Et « écrire est un acte de bravoure face à ses peurs ».
L’humanisme profond à la Whitman dont Allen Ginsberg aspirait à être le fils spirituel est sans doute ce qui touche le plus le cœur de Sabine Huynh. Tout comme Whitman, Sabine l'affirme, il est celui qui a le plus exprimé que c'est du manque d'amour et du désir d'amour que naît la folie du monde. C’est aussi l’amour qui nous pousse à créer. Et de le citer :
« Le poids du monde/c’est l’amour/ Sous le fardeau/de la solitude/sous le fardeau de l’insatisfaction/le poids/le poids que nous portons/c’est l’amour ».

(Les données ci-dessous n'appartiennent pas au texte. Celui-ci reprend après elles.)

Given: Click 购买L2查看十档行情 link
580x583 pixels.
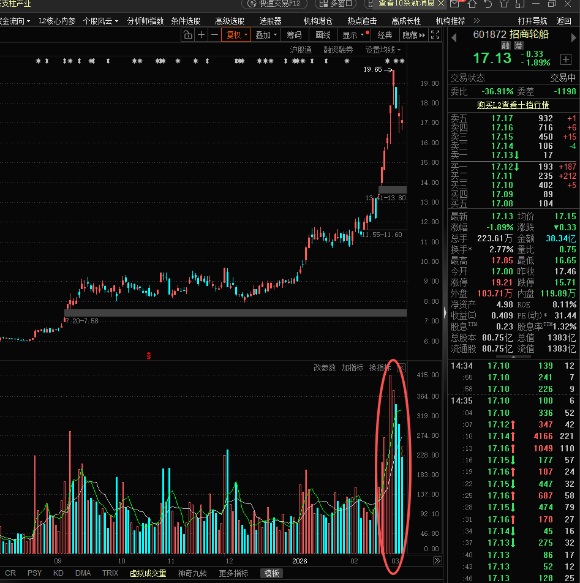Looking at the screenshot, I should click(x=513, y=105).
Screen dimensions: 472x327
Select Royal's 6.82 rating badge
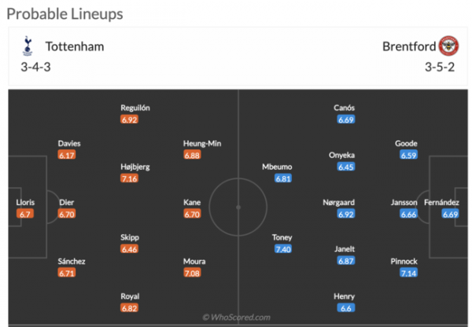pyautogui.click(x=130, y=309)
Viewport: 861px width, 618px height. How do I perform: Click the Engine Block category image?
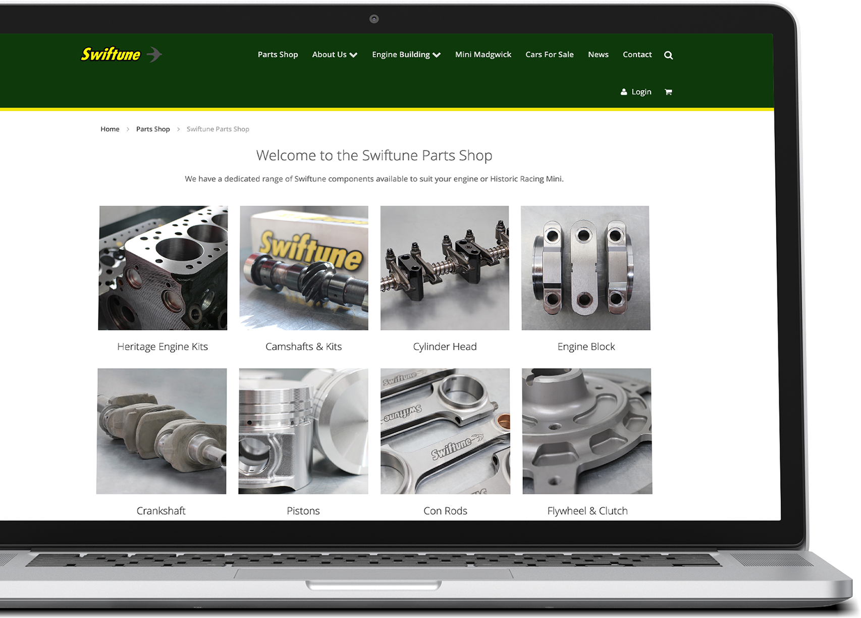[585, 268]
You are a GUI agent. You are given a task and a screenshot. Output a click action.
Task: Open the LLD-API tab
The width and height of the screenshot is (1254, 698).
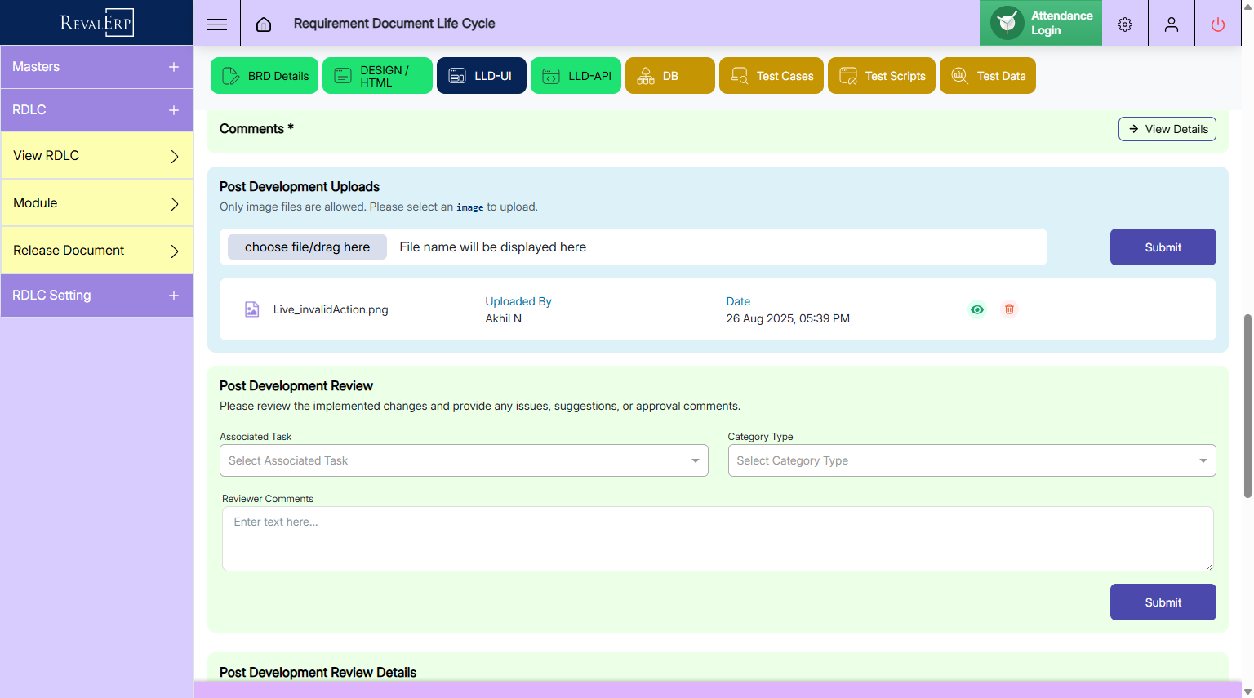click(576, 76)
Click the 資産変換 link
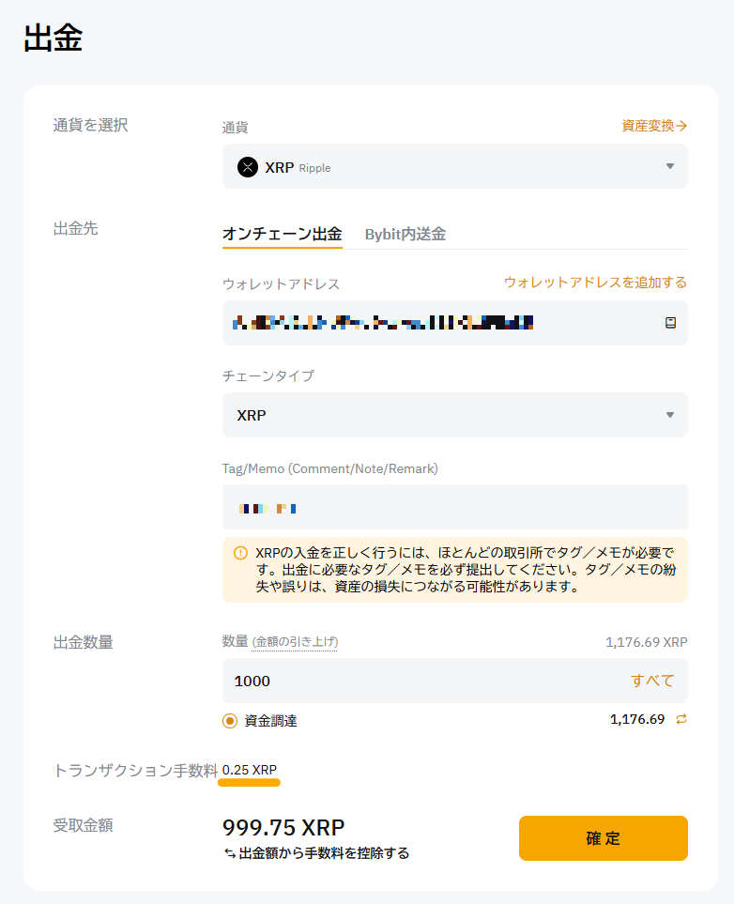This screenshot has height=904, width=734. 648,126
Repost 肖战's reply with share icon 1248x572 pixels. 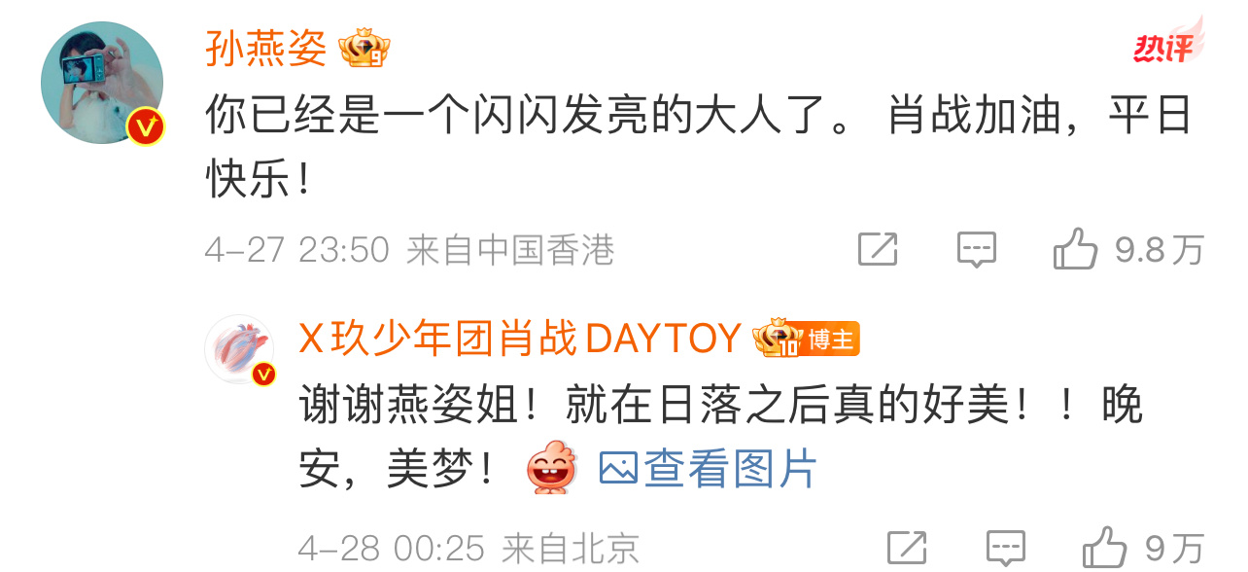pos(908,547)
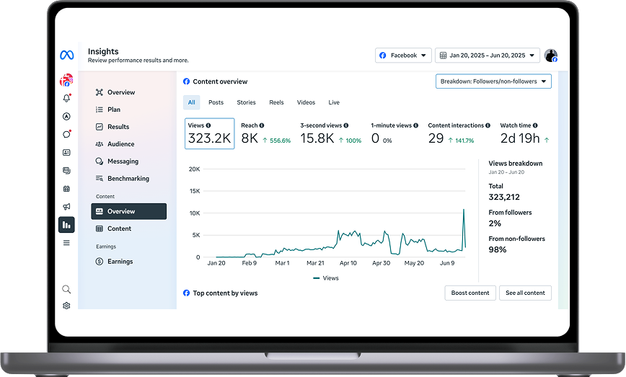Viewport: 626px width, 377px height.
Task: Open notifications bell in sidebar
Action: [x=66, y=98]
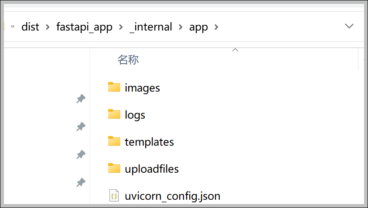Screen dimensions: 368x208
Task: Navigate to the dist breadcrumb
Action: pos(30,27)
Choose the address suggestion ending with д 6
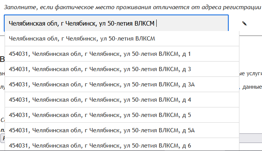The height and width of the screenshot is (151, 262). (x=122, y=145)
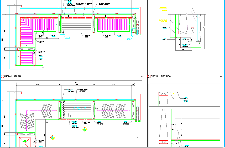Click red crossed box at bottom of section
Viewport: 225px width, 148px height.
click(163, 142)
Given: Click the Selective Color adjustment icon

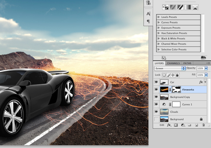Looking at the screenshot, I should 195,7.
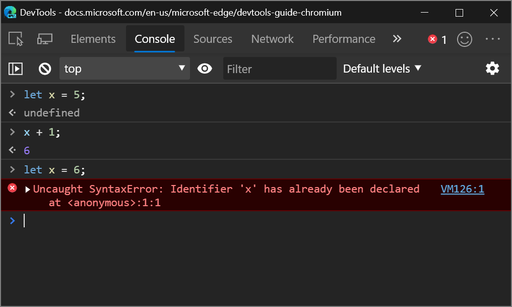Viewport: 512px width, 307px height.
Task: Open the customize DevTools menu
Action: point(492,39)
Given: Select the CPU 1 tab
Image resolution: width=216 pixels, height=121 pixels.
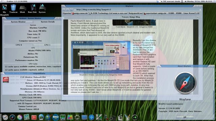Looking at the screenshot, I should [x=47, y=45].
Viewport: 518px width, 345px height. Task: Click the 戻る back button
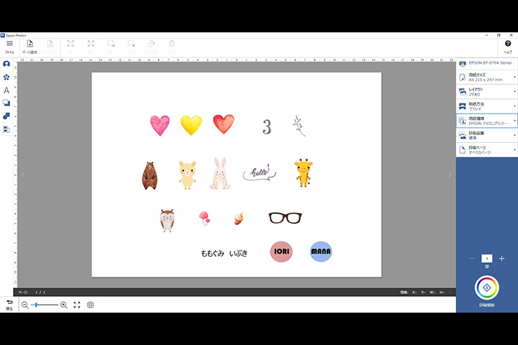coord(9,305)
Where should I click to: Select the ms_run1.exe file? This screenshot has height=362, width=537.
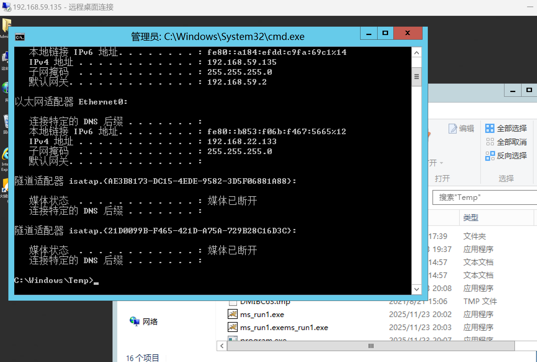pos(262,315)
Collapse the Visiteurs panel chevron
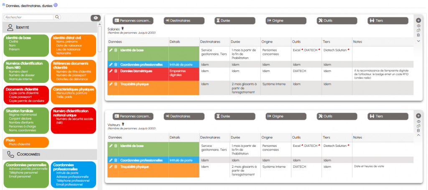428x190 pixels. (x=418, y=135)
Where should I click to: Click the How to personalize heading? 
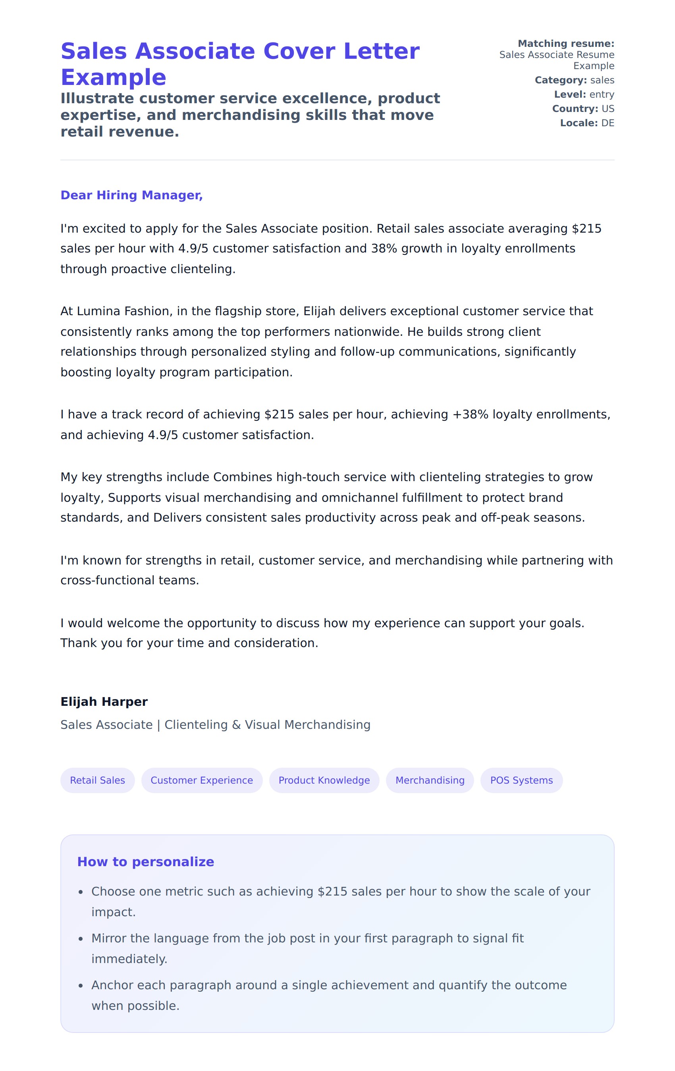(x=146, y=862)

De très beaux passages, tendres, parsèment la lettre, extraits de Kaddish, texte qui tout à la fois « consacre et désacralise sa mère » : « Avec Kaddish, lui dit Sabine, vous m’avez fait comprendre que l’on peut écrire quelque chose de terrible sur ses parents tout en continuant à les aimer ».
Les écrits d’Allen Ginsberg sont de l’ordre de l’intime, de la confession, avec cette forme épistolaire (dont lui-même était friand) Sabine nous offre une mise en abyme réussie, sa lettre étant l’écrin qui contiendrait la pierre précieuse de l’œuvre de Ginsberg.
« Mr Ginsberg, vous êtes un grand poète parce que votre parole a libéré la nôtre ».